Gun control as health care
Winding its way through the courts since 2011, a three-judge panel of the U.S. Court of Appeals for the Eleventh Circuit upheld Florida’s controversial Firearms Owner Privacy Act prohibiting health care workers from asking about their patient’s firearms. Challenged by a myriad of medical lobby groups joined by the Brady Campaign in the case of Wollschlaeger v. Governor of the State of Florida, better known as Docs v. Glocks, the court handed Gov. Rick Scott his third consecutive win over the health care lobby in December.
In October, a jury in a Wisconsin Circuit Court decided in favor of two Milwaukee police officers to the tune of $6 million in a suit against a gun store for negligently selling a pistol to a straw buyer. The case stemmed from a 2009 sale by Badger Guns in Milwaukee in which the plaintiffs argued shop employees on duty looked past a number of red flags in the sale of a Taurus PT140 .40-caliber handgun that wound up in the hands of Julius Burton, 18, who used the pistol a month later in the shooting of then-officers Bryan Norberg and Graham Kunisch.

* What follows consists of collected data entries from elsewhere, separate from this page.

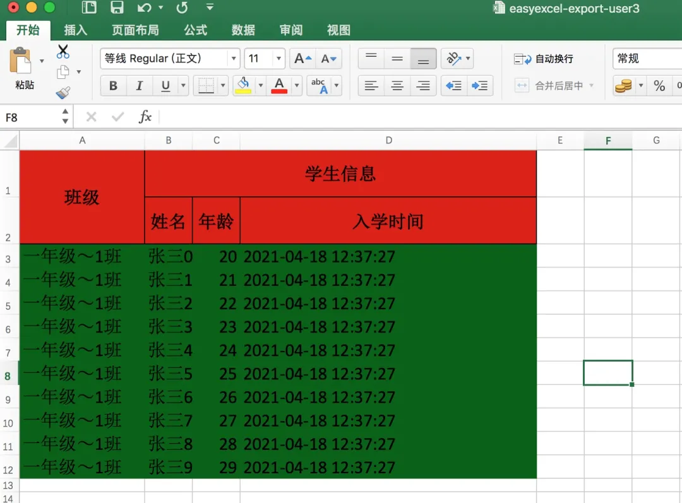Apply Percent number style

tap(661, 86)
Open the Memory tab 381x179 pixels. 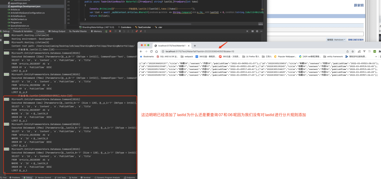pyautogui.click(x=96, y=31)
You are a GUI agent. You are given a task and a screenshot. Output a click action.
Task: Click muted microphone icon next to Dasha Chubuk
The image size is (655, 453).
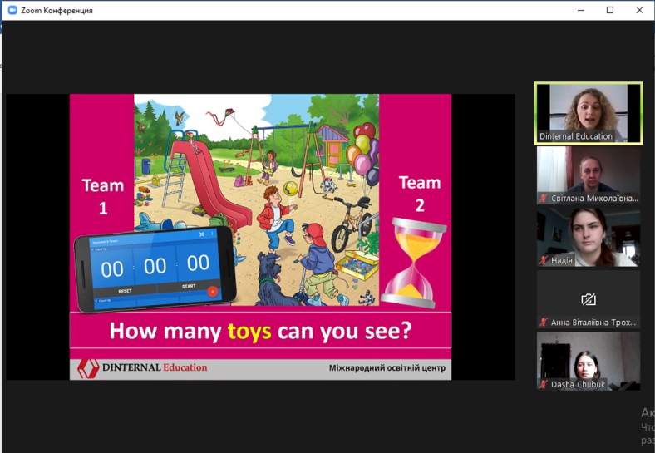[543, 384]
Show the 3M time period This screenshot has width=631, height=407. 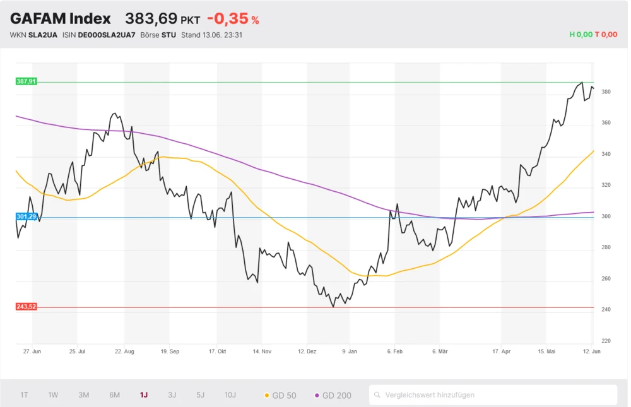pyautogui.click(x=83, y=395)
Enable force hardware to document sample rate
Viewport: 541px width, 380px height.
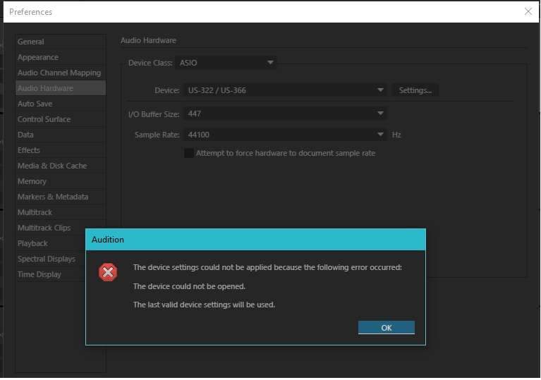pos(189,153)
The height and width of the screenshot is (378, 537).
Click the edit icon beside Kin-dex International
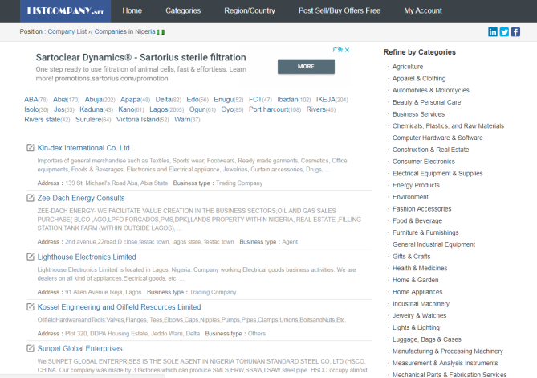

Backed by the Brady Campaign, the gun control group promised the judgement would herald a new era in lawsuits against gun stores and firearms companies despite legal protections under federal law provided by the Protection of Lawful Commerce in Arms Act, which shields gun makers from lawsuits if a consumer uses their products with malice toward another person.
The same month, a federal judge handed a suit against Bushmaster Firearms back to a Connecticut court where family members of Sandy Hook victims will have a better chance of winning by arguing their case under a state law called the Connecticut Unfair Trade Practices Act. They contend Bushmaster acted negligently by advertising military-style weapons to civilians which led to in part to the Newtown shooting.
However, the Brady group bit off more than it could chew when they took online ammo retailer Lucky Gunner to court contending they and others failed to properly vet James Holmes before they sold him items he would later use to kill 12 and wound 70 inside a movie theater in Aurora, Colorado. Along with Brady, parents of one of a victim killed in the shooting also signed on as plaintiffs. A federal judge not only found for Lucky Gunner and awarded $203,000 in fees to the retailers the organization sued, but chastised them as well.
Gun and ammo taxes
Last week a county judge in Seattle dismissed a strong case mounted by a dream team of Second Amendment and gun lobby groups challenging the city’s new gun and ammo tax on preemption grounds. Because of the ruling, the city’s $25-per-firearm tax on firearm sales goes becomes law at New Year’s Day 2016, and the NRA and a host of other plaintiffs, notably the Washington-based Second Amendment Foundation, must pay taxable costs and attorney fees. The groups are planning an appeal.
Overall, 2016 already looks to be an interesting year for gun rights litigation.